On Oct. 24, we celebrated Mass at the Church of the Gesu, the mother church of the Society of Jesus. Here is the homily delivered there by Father Matt Malone.
It was considered audacious, even hubristic, for the first companions to call their society the Company of Jesus. For some, it was a scandal. For Ignatius, it was only fitting that this new religious order should take the name of its true and only head. Yet he would have agreed that there is something scandalous about it.
“And they named him Jesus,” St. Matthew says. If I were to produce a new translation of this Gospel story, I might title it something like “Notes on a Scandal.” By “scandal,” of course, I do not mean—nor did Ignatius—a lie that corrupts a truth but rather a truth that subverts a lie; an irruption that causes the lie or the liar to stumble. The incarnation of our Lord—this astonishing act of love in which God enters a human body—is just such a scandal. Here in Mary’s loving arms, love itself has become incarnate; faith, hope and love beat for the many, in the heart of the one.
The lowly, humble, almost unremarkable character of the nativity—the kind of scene that would go unnoticed if not for who it involves—this scene renders suspect every human notion of power. Here, in a tiny, fragile human body, truth, which alone is power, has become incarnate; human violence and self-deceit, which will reach their zenith in the death of this child on Good Friday, have already been subverted at the moment of the incarnation.
The great St. Athanasius once wrote: At the incarnation, “Mankind’s body has truly acquired something great through its communion and union with the Word. From being mortal it has been made immortal; though it was a living body it has become a spiritual one; though it was made from the earth, it has passed through the gates of heaven.”
Now Athanasius is not just talking about a human body; he is talking about all human bodies, yours and mine included. Athanasius, like so many of the early Fathers, was keen to remind us that in Mary’s womb, the Son of God took on, not just a human nature but human nature itself. In other words, in this one person resides the best of who we are. In this one person resides the hope for who we might become. In this one person resides the love that saves the world.
“And they named him Jesus.”
The name of Jesus, then, signifies so much more than a human person in the strict historical sense; so much more than a child born long ago in a distant land. The name of Jesus signifies the highest aspiration of every human person, the deepest desire of the human heart, the lover for whom we long and in whose absence our hearts are restless. The name of Jesus, given by the Father at the very moment of Mary’s faithful “yes,” is itself a scandal, a stumbling block for the “no” of the sinner. In the midst of war, in the midst of injustice, among the callously indifferent and the doggedly unbelieving, the name of Jesus is a scandal—a name that at once affirms the dignity of every human person, created and redeemed, and reveals the futility of our this-worldly scheming.
Throughout the centuries, the saints and martyrs and a thousand Jesuits prayed that the name of Jesus would pass their lips as they themselves passed into eternity.

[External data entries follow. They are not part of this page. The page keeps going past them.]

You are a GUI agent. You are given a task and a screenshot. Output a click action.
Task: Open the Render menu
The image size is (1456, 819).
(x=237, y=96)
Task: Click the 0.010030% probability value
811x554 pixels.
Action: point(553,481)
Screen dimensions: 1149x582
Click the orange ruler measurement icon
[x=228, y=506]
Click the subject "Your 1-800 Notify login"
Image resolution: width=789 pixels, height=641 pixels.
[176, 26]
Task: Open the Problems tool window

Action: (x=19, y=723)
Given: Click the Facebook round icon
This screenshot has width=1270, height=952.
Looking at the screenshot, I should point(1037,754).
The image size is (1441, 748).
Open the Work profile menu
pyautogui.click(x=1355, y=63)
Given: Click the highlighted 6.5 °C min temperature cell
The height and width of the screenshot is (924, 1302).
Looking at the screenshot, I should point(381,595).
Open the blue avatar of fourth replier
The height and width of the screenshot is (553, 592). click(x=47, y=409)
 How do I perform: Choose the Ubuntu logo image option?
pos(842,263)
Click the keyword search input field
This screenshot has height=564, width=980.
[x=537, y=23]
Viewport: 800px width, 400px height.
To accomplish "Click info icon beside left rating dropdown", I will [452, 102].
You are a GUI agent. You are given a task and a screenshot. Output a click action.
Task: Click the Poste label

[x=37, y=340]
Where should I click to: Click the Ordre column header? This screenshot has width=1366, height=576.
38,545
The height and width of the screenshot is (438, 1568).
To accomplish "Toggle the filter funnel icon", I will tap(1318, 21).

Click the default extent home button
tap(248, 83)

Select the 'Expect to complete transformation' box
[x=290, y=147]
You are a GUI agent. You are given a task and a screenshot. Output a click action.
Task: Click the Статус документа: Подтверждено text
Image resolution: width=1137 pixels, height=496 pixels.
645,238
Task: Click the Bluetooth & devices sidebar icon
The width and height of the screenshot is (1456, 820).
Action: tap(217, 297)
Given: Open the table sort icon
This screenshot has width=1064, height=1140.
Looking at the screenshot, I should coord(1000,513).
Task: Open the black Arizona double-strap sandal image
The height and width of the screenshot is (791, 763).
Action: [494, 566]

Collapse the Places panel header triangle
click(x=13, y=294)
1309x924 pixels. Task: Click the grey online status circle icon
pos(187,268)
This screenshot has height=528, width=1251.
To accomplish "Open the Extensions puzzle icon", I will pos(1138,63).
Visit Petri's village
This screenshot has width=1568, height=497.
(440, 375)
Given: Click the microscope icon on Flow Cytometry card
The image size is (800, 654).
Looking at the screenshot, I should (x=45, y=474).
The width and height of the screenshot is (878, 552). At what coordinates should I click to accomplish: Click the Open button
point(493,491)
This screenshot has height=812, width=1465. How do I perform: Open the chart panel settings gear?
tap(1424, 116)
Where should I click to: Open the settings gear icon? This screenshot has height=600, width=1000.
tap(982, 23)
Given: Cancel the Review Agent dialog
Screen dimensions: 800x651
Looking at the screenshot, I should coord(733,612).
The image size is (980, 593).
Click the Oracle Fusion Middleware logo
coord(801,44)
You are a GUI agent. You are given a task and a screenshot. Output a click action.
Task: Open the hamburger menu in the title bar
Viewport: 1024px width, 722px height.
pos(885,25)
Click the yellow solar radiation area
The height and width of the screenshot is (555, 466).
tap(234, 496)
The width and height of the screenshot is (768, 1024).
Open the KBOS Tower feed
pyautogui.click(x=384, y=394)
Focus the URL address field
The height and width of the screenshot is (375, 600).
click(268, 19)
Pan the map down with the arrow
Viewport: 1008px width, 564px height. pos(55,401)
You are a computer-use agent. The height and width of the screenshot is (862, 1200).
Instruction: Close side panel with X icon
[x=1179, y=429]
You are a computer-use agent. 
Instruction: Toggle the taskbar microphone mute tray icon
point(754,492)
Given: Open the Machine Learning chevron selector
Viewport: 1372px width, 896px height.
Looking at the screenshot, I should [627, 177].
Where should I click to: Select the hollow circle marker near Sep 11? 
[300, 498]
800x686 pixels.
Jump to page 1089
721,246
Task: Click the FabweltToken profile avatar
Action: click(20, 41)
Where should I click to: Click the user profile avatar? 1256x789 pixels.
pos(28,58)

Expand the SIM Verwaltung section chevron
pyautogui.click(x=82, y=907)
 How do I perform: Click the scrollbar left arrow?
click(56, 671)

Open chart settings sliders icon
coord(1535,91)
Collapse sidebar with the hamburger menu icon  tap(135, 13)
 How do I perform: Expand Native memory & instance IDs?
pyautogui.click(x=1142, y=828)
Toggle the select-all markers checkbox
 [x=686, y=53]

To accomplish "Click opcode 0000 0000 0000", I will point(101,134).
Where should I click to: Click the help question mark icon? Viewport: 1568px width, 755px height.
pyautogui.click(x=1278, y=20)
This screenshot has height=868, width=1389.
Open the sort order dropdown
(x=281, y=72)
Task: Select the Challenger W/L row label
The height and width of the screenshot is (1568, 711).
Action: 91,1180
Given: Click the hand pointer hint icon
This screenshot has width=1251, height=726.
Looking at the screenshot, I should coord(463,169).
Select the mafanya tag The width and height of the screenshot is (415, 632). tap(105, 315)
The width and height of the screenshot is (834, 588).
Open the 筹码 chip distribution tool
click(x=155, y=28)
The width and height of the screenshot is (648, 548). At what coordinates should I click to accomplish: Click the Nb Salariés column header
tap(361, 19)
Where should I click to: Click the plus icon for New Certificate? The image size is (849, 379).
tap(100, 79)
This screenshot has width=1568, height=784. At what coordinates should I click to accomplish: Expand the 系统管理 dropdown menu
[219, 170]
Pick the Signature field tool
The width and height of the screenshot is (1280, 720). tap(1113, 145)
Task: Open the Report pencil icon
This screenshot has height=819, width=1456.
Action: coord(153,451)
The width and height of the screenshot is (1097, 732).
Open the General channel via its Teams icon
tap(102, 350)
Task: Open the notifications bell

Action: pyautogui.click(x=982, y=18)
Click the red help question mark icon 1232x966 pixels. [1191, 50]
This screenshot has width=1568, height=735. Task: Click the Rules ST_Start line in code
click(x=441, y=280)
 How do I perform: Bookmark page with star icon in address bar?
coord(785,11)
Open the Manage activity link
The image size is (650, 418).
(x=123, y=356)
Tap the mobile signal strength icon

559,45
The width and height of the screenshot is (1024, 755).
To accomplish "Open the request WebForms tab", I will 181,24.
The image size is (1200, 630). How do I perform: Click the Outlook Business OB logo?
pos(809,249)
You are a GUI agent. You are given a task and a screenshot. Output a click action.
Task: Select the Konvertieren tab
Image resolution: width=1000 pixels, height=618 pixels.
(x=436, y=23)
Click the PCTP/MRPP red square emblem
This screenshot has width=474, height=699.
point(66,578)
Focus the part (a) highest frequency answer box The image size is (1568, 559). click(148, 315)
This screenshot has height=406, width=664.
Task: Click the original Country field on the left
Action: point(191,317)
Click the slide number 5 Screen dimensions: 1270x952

This was not pious exaggeration; nor is it charming folklore. It is historical fact. The very name of Jesus gave the saints and martyrs the strength to live their lives of faith.
Not even Mary and Joseph knew fully the world-changing effect their choice of a name would have. They knew he was special. They could never have imagined, however, just how special he was. They could never have imagined that in his name, in the name of Jesus, a worldwide church would be born—born in Bethlehem, sacrificed on Calvary, made a sacrament on Easter morning. They could never have imagined the church of today, the church you and I are blessed to call home: a billion people spread across every continent. They could never have imagined the world-changing work that this least society would perform in the name of their son.
Today, Christians throughout the world continue to act in his name, demanding an end to violence and injustice—in the name of Jesus. In the face of cancer and AIDS, amidst the shadows of life in a culture of death, the church of Jesus Christ—we sinners still called by God—continues to reconcile, to teach, to heal in the name of Jesus. Mary and Joseph could not have predicted this.
No one had even precisely predicted the events through which they had lived. Tradition held that the Messiah would emerge from the heavens riding a chariot, not in a stable among the hay and dung. Tradition held that God would make his home in a grand temple of Jerusalem, not in the womb of a frightened, teenage girl.
Yet our God—this God who took the name of Jesus—is a God of surprises. As we continue this pilgrimage, we might ask ourselves, we might ponder anew in our own hearts, what surprises God has in store for us. Long before it is ever a proposition, truth is a person. That is the scandal of the incarnation. Thus we never possess the truth; we simply dare to hope that he possesses us.
Can we allow this truth, this person named Jesus—this God for whom love alone is credible—to truly possess our hearts in the days ahead? What untruths or, more simply perhaps, what cherished myths live within us, waiting to be scandalized by him? And what hopes lie there, in our hearts, waiting to be born, waiting for their incarnations, through him, with him and in him?
Most of all, what does this God of surprises, this God of the unexpected, hope for us, for our company—itself a relatively fragile human body, yet one that still has the audacity to hope in the name of Jesus?